A short list of wisdoms open to us if we go into the garden reflectively.
Craig Chalquist
Chalquist.com
Reposted June 2026
What can gardening teach you about yourself?
According to a growing body of research on horticultural therapy, gardening can lift depression, release stress and anxiety, stimulate the senses, improve sleep, reduce pain, diminish mental fatigue, strengthen the immune system, counter isolation, lessen eating disorder symptoms, and enhance mental and physical recuperation from surgery, post-traumatic stress, and other traumas to mind and body. (See Buzzell and Chalquist, Ecotherapy: Healing with Nature in Mind.)
Gardening can also teach some invaluable psychological lessons—for example:
Lesson 1: Abandon perfectionism. There is no perfect garden. Pests and weeds see to that. In the garden one must learn to live with what cannot be controlled: some eaten plants, stubborn things that won't grow, weed seeds that overwinter invisibly and come back to life. Nature schools control freaks.
Lesson 2: Things take time to grow. Gardening requires patience and trust in the powers of growth to keep their own schedule. Nature ignores the consumeristic emphasis on obtaining results immediately by going about its leisurely business. No instant (if temporary) gratification. No deadlines. No rush.
Lesson 3: Detach from outcomes.
When you water, prepare soil, or plant a seed, you never know what will come of it. Your efforts sink into the ground, sometimes reappearing as new growth and sometimes just vanishing. So it is with our pet projects and goals that we identify with. Often the best that we can do is initiate and let go.
Lesson 4: Everything contributes. That plant you think of as a weed is actually a pioneer: a hardy, fast grower designed to break new ground for ecosystems to come (a process known as “ecological succession”). The pest who mows down a crop adds organic matter to the soil. The wise gardener will not let such visitors dominate, but even while managing them keeps firmly in mind that every living thing has a purpose, that each has its own niche, that each plant works with those around it, and that nothing in the natural world is wasted.
Lesson 5: Everything self-organizes. The ground you walk on hosts fungi that stretch over wide expanses to manage which nutrients go to which plants and trees: Earth's quiet, web-like nervous system. The wisdom hiding in the ground resembles the wisdom within instinct, intuition, the gut: capable of meaningful arrangements if we allow ourselves to trust and get comfortable with it.

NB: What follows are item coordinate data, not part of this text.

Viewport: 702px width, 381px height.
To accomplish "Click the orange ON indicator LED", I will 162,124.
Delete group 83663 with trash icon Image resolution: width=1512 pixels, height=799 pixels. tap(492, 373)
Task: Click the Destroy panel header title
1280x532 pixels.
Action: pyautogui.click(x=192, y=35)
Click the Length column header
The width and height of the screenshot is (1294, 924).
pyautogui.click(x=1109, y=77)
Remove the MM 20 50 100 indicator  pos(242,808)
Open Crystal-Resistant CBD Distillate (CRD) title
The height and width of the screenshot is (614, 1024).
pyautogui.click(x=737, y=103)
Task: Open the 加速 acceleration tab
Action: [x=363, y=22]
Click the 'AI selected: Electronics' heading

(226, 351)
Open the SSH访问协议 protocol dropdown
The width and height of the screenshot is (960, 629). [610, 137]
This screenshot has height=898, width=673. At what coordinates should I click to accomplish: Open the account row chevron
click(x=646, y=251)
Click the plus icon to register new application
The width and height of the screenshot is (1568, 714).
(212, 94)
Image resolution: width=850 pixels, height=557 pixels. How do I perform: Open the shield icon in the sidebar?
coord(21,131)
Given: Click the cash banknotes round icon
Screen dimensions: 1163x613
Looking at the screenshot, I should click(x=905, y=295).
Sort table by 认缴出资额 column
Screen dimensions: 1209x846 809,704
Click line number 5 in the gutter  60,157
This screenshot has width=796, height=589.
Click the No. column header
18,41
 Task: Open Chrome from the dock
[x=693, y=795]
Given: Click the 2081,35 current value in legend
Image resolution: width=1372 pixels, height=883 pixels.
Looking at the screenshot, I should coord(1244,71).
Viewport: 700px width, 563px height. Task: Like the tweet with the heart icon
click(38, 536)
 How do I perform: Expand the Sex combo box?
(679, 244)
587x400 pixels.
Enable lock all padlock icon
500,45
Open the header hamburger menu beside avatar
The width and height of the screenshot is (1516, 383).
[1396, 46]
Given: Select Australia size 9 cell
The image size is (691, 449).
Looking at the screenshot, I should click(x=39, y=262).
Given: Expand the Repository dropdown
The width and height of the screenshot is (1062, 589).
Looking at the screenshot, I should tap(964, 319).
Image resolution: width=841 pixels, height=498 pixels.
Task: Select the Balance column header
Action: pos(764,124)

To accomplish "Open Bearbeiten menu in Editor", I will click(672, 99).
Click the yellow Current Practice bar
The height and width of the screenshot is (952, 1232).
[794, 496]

Lesson 6: Things decay and die. We know this as a general truth, but it can be hard to let a cherished part of our life decline, wither, and depart on its own. The garden teaches that some things need to go away; some old structures should decline. Many can become compost for new forms of growth.
Lesson 7: Trust the senses. Science and philosophy have shown the limitations of our powers of perception; but we sometimes forget that, limited though they are, the senses open doorways that connect us to the world and to each other. They also tell us what nourishes and what does not; what is good for us and what is bitter and should be spit out.
Lesson 8: Nature bats first and last. The soil you cultivate took millions of years of weathering and building up to prepare. The living world will have the last say after you are done with it. If our lives are a kind of book, then nature provides the bookends. Despite all our anxiety and doubt, loneliness and uncertainty, the forces of life and the cycles of seasons always have us firmly in hand.